• DO THIS
Convert each line of the data below into one string in a JSON list, skipping blank lines and leaving out the pictures.

=-=-=-=-=

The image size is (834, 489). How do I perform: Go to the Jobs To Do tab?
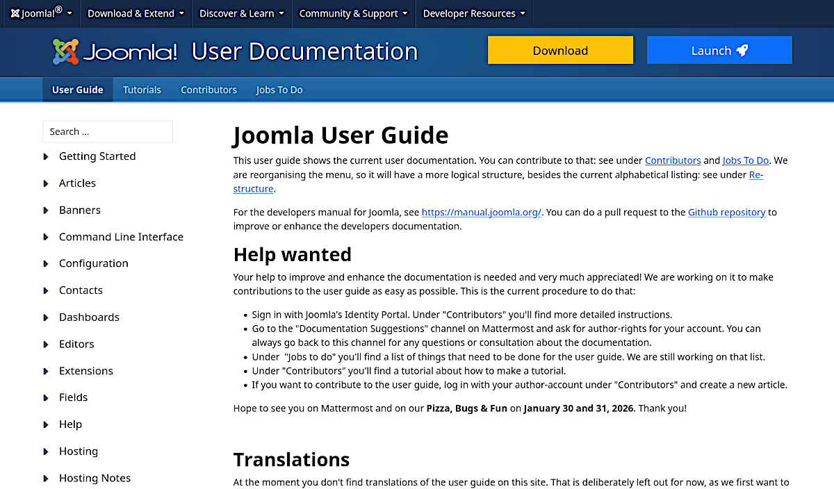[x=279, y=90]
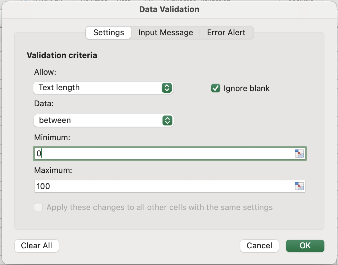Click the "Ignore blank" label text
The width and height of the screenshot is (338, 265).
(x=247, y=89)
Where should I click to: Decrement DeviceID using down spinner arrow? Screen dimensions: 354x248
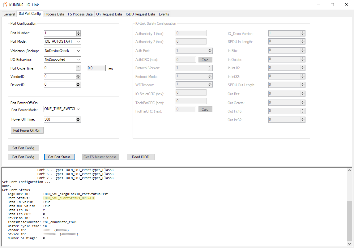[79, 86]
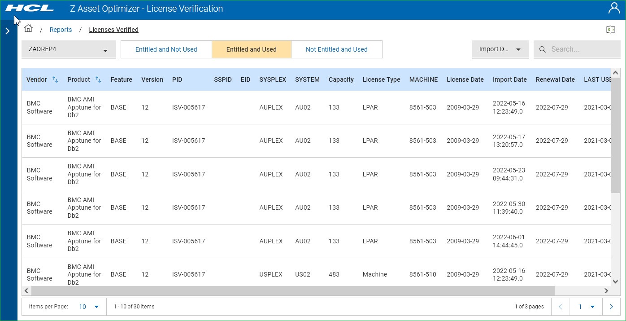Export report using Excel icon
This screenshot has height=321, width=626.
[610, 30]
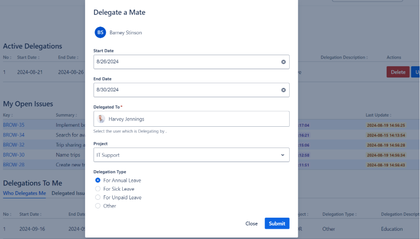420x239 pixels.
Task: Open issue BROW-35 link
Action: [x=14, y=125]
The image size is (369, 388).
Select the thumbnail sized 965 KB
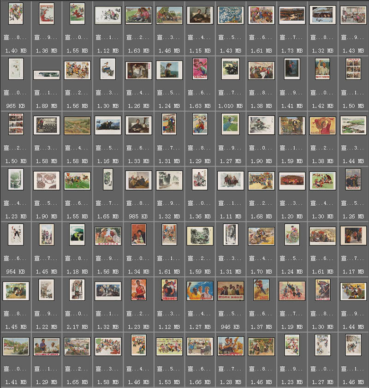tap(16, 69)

=-=-=-=-=

• REPLY
[
  "The image size is (834, 489). How do I perform: Go to the Jobs To Do tab?",
  "[x=279, y=90]",
  "Click the \"Ignore blank\" label text",
  "The width and height of the screenshot is (338, 265).",
  "(x=247, y=89)",
  "Where should I click to: Decrement DeviceID using down spinner arrow? Screen dimensions: 354x248",
  "[79, 86]",
  "Export report using Excel icon",
  "This screenshot has height=321, width=626.",
  "[610, 30]",
  "420x239 pixels.",
  "Task: Open issue BROW-35 link",
  "Action: [x=14, y=125]",
  "The image size is (369, 388).",
  "Select the thumbnail sized 965 KB",
  "tap(16, 69)"
]